China should not consider Taiwan as its part: MP Michal Cooper

Taipei, Taiwan: Taiwan is not the part of china, said the Canadian parliamentarian Michael Cooper in the House of Commons in a clear discomfort to China.

Cooper raised Taiwan mislabelling issue by Canadian Institutes of Health Research, reported Taiwan News.

Cooper asked Minister of Health Jean-Yves Duclos on Friday during a House of Commons inquiry session why the Canadian Institutes of Health Research (CIHR), responsible for funding health and medical research, mistakenly marked the nationality of Taiwanese grant applicants as “Taiwan, a province of China,” the Liberty Times reported.

 “Taiwan is not a province of China, Taiwan is Taiwan!” he said.

Cooper said he raised CIHR’s mislabelling issue six months ago and questioned why the error was not fixed after all this time.

He asked Duclos why he failed to deal with such a blatant mislabelling of Taiwan, reported Taiwan News.

Cooper further said that he looked forward to cooperating with lawmakers on the mislabelling issue.

Cooper proposed the Canada-Taiwan Relations Framework Act in June to provide a legal framework for bolstering Canada-Taiwan relations.

Canada follows a “One China Policy,” which acknowledges that there is only one Chinese government, does not recognise Taiwan as a sovereign state and does not maintain official government-to-government relations with Taipei.

This is different than Beijing’s “One China Principle” that insists Taiwan is a part of China and will be reunified with the mainland one day under the Chinese Communist Party.

The dispute over independence between mainland China and Taiwan stems back to the Chinese Civil War, when in 1949 the armies of Mao Zedong forced then-leader Chiang Kai-shek and the remnants his government known as the Kuomintang to retreat to Taiwan, where they declared it the Republic of China (ROC).
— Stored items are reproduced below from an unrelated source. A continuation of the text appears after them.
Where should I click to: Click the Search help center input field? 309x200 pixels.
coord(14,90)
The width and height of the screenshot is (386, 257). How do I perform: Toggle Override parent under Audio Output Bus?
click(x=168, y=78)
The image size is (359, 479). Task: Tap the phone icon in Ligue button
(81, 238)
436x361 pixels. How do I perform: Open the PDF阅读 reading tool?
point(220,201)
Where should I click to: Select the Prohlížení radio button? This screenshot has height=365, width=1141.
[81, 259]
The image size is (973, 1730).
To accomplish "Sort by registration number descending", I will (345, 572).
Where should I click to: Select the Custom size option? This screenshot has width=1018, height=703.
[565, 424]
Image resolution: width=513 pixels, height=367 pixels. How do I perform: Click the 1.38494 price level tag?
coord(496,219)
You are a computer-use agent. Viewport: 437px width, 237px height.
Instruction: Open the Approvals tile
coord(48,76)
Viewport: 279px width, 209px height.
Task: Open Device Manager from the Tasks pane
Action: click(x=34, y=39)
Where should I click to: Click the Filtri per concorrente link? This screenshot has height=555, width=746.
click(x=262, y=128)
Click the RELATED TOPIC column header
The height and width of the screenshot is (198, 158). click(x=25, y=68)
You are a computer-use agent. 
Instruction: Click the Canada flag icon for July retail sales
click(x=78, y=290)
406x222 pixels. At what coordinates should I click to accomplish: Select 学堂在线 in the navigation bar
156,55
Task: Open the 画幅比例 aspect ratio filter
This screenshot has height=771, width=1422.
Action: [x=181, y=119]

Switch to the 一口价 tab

The mainland under Mao became the People’s Republic of China (PRC), but that government was not internationally recognized until the ’70s.

The ROC originally claimed to represent the entirety of China in 1949, held China’s seat on the UN Security Council and at the time was recognized by many nations as the sole Chinese government in power.

However, in 1971 the UN awarded diplomatic recognition to Beijing, forcing the ROC government out.

Taiwan’s status is a convoluted situation as it denies claims that it belongs to the PRC, has its own constitution, has been governed independently since 1949 and fiercely defends its current democratic status.

However, formal independence from the mainland has not been declared though Taiwan views itself as a sovereign state, despite its legal status being ambiguous.